Tabanan (ANTARA) - Usaha industri rumahan (home industri) membuat "Bilik Disinfektan" yang dilakukan puluhan warga Tabanan dengan menggunakan sensor otomatis telah menerima pesanan dari sembilan kabupaten/kota di Bali terkait upaya antisipasi virus COVID-19.
"Bilik-bilik ini nantinya digunakan sebagai alat sterilisasi COVID-19," kata pembuat Bilik Disinfektan, I Gusti Ngurah Adnyana, saat ditemui di kawasan Banjar Jaga Satru, Desa Kediri, Kabupaten Tabanan, Bali, Rabu.
Ia menjelaskan ide awal membuat bilik yang terbuat dari tiang besi dan diberi plastik pengaman itu terinspiarsi dari bilik yang dilihatnya pada tayangan televisi di Provinsi Surabaya.
"Untuk membuat satu bilik disinfektan menghabiskan biaya antara Rp2,5 juta hingga Rp5 juta dengan biaya modal tersebut kami menjual bilik tersebut per-unitnya antara Rp3 juta hingga Rp7 juta," ujarnya.
Baca juga: Pasar Badung kini dilengkapi dua bilik disinfektan antisipasi COVID-19
Selama empat hari membuka usaha industri rumahan ini, pihaknya telah mengerjakan pembuatan bilik disinfektan ini sebanyak 200 bilik yang nantinya akan disebarkan di seluruh kabupaten di Pulau Dewata Bali.
"Dari pembuatan dan penyebaran bilik ini tidak hanya ditempatkan di Kabupaten Tabanan, bilik disinfektan ini telah tersebar ke beberapa kabupaten lain di Bali, seperti Gianyar, Denpasar dan Klungkung," katanya.
I Gusti Ngurah Adnyana menambahkan dengan adanya bilik disinfektan ini diharapkan masyarakat bisa merasa lebih aman berkunjung ke area publik seperti pasar.
Baca juga: Perajin bordir Denpasar produksi masker untuk atasi kelangkaan
Sebelumnya (29/3), perajin yang tergabung dalam Asosiasi Bordir, Endek dan Songket (Asbest) Kota Denpasar, Bali, memproduksi alat pelindung diri (APD) berupa masker untuk membantu atasi kelangkaan di tengah wabah virus corona penyebab COVID-19.
Ketua Umum Asbest Kota Denpasar, Ni Wayan Ria Mariani menjelaskan kelangkaan APD, khususnya masker membuat harga di pasaran semakin melonjak.
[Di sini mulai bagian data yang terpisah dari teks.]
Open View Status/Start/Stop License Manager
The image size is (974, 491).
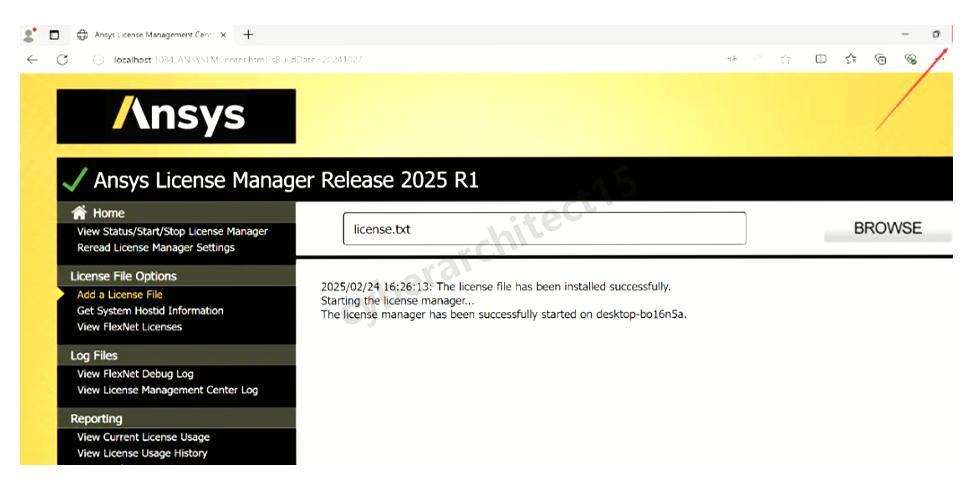172,232
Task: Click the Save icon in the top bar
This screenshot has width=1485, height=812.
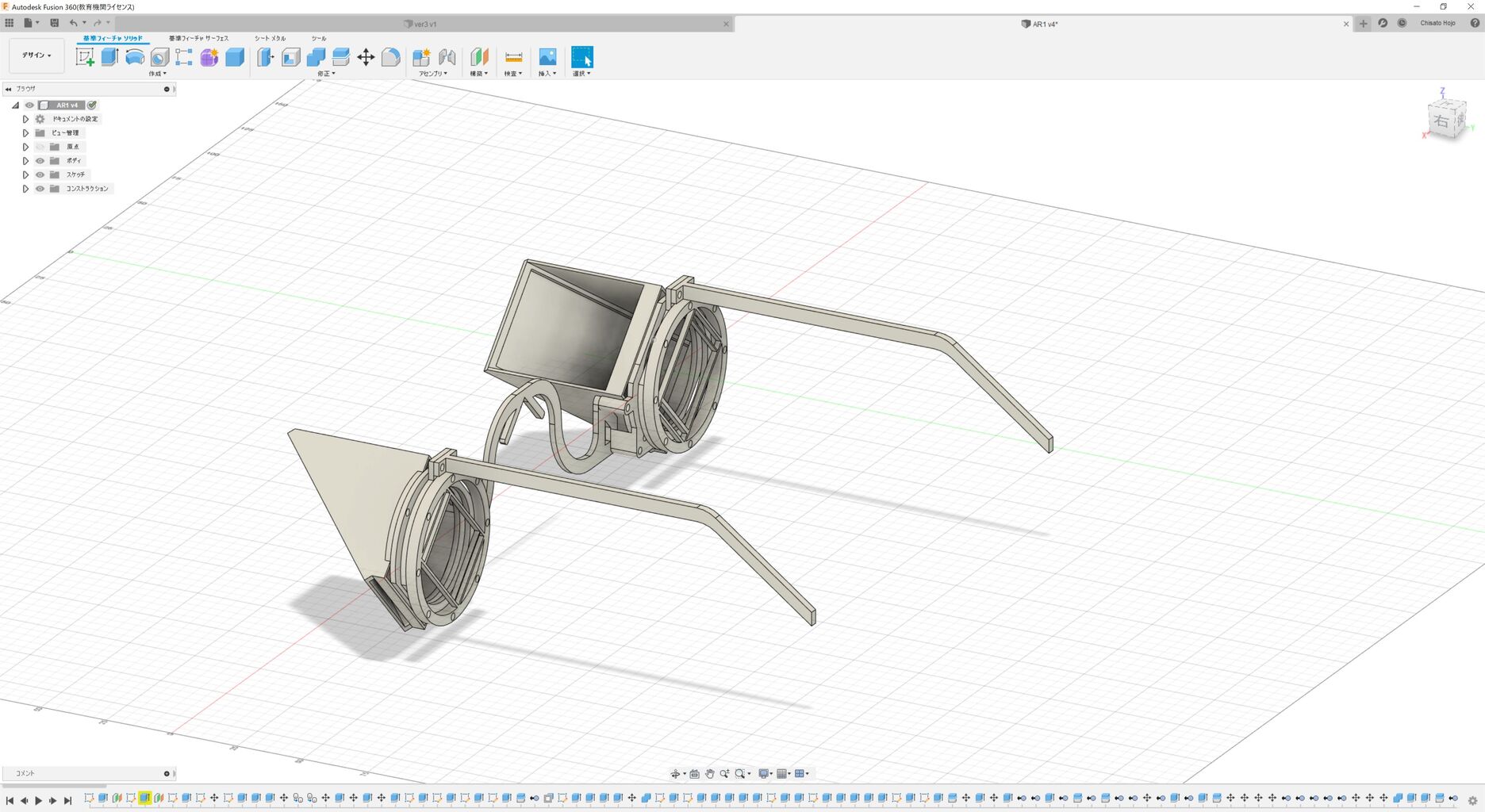Action: [x=54, y=23]
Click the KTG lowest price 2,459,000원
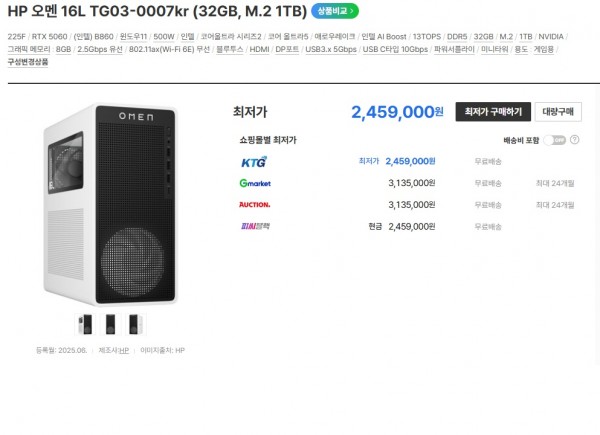The width and height of the screenshot is (600, 435). [410, 161]
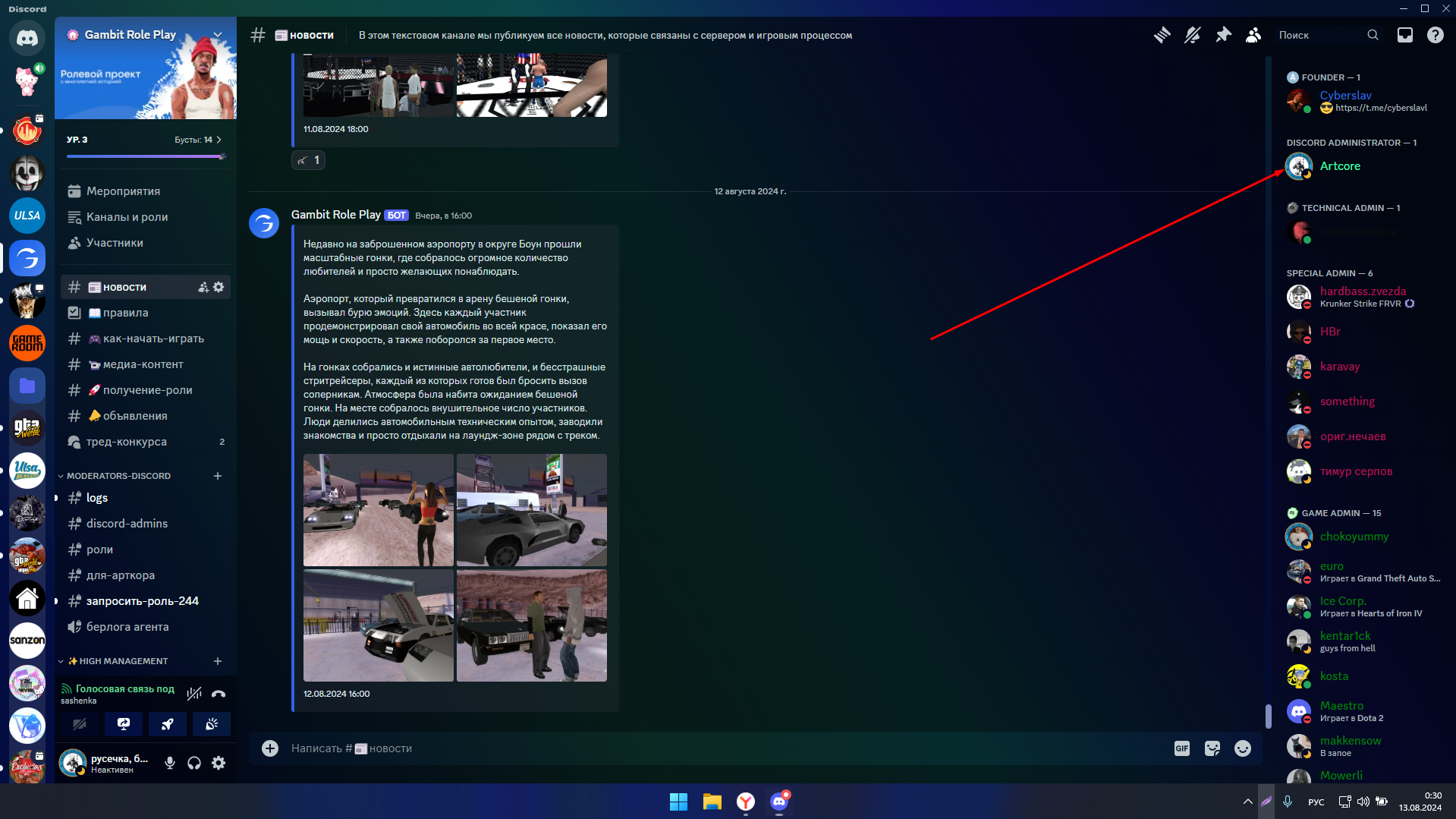Mute the microphone
1456x819 pixels.
point(170,763)
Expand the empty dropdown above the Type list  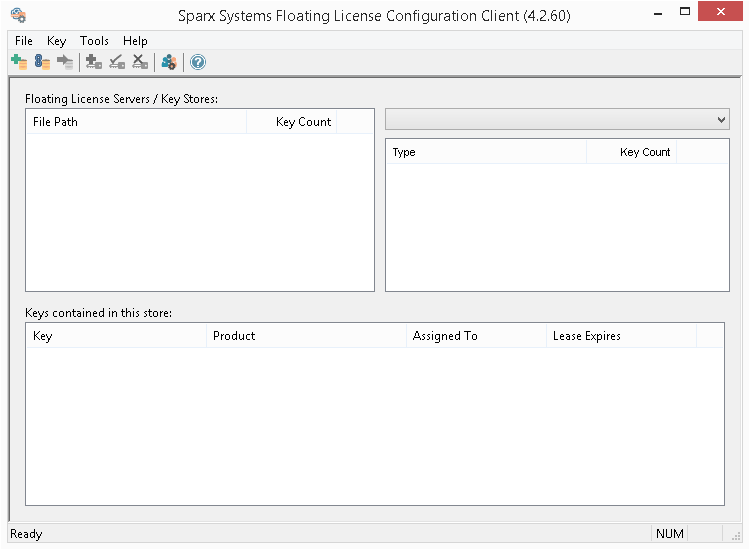point(557,119)
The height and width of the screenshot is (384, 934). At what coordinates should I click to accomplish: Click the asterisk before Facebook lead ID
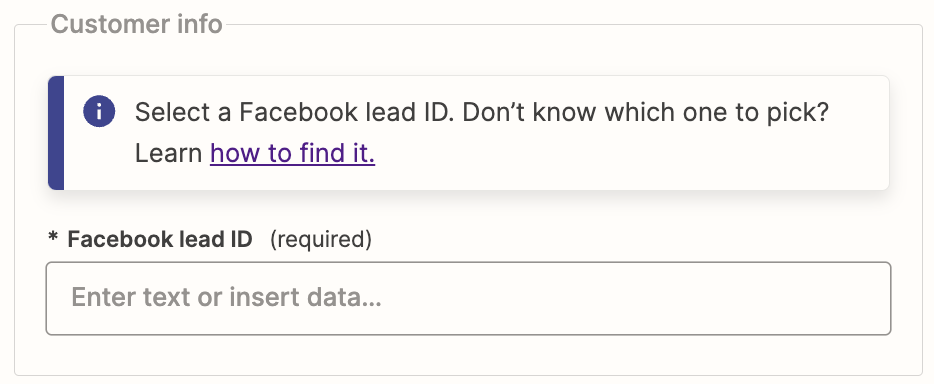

Guna mengurangi beban masyarakat dan memastikan ketersediaan masker, UKM yang tergabung dalam Asbest ikut andil memproduksi masker berbahan kain. Organisasi 50 usaha kecil menengah (UKM) di Kota Denpasar itu memproduksi sedikitnya 150 masker per hari dari satu UKM.
"Tujuan awal hanya membantu teman-teman di Asbest agar tenaga kerja tidak banyak dirumahkan, karyawan ada kerjaan dengan situasi seperti ini semua anggota tetap bisa berbuat sesuatu dan tidak diam, apalagi dengan semakin langkanya masker di pasaran sementara kalau perajin mengerti bahan yang nyaman. Selain memang memiliki tenaga jahit maka timbul ide untuk membuat masker dari bahan kain," ujarnya.